Estrin
- Names: IUPAC name Estra-1,3,5(10)-triene

Identifiers
- CAS Number: 1217-09-0;
- 3D model (JSmol): Interactive image;
- ChEMBL: ChEMBL1627934;
- ChemSpider: 133001;
- PubChem CID: 150899;
- UNII: F274X7VR4M;
- CompTox Dashboard (EPA): DTXSID10923933 ;

Properties
- Chemical formula: C_{18}H_{24}
- Molar mass: 240.39 g/mol

= Estrin (molecule) =

Estrin (American English), or oestrin (British English), also known as estra-1,3,5(10)-triene, is an estrane steroid. It is dehydrogenated estrane with double bonds specifically at the C1, C3, and C5(10) positions. Estrin is a parent structure of the estrogen steroid hormones estradiol, estrone, and estriol, which have also been known as dihydroxyestrin, ketohydroxyestrin, and trihydroxyestrin, respectively.

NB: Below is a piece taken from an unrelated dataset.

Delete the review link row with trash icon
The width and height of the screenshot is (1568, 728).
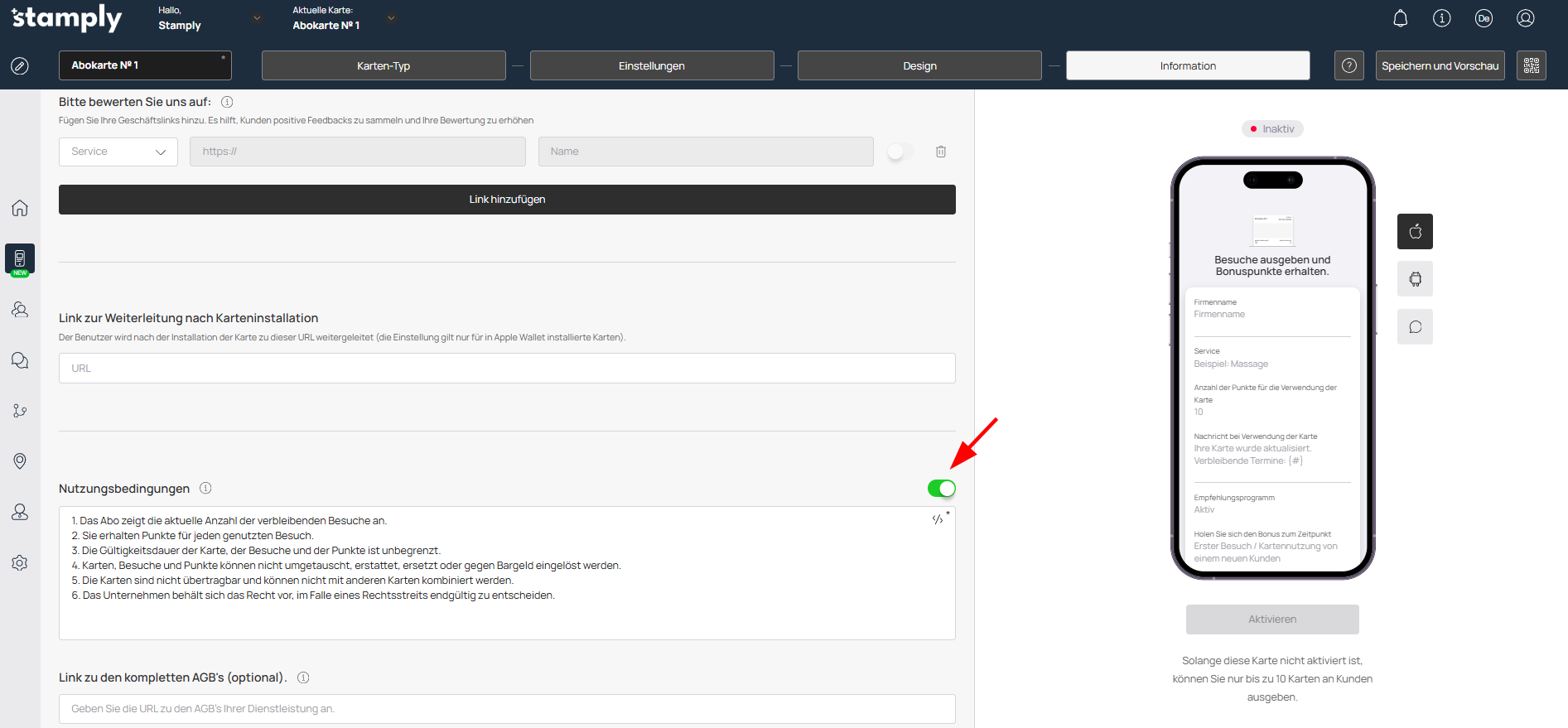[x=941, y=152]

The estrin hydrocarbon itself possesses minimal estrogenic activity, as alcohol and/or keto substitutions at the C3 and C17 positions are critical for high binding affinity to the estrogen receptors. Estrin has been found to be on the order of 1,000-fold less potent than estradiol in inducing estrogenic responses in vitro. In addition to estrin, estratrien-17β-ol, which lacks the 3-hydroxyl group of estradiol, and 3-hydroxyestratriene, which lacks the 17β-hydroxyl group of estradiol, both have measurable affinity for the estrogen receptor and are able to activate the receptor and induce progesterone receptor expression.

The term estrin is also a synonym for estrogen. It was coined by Sir Alan S. Parkes and C. W. Bellerby in 1926 to describe the hormone secreted from the ovaries that induces estrus in animals (i.e., estrogen).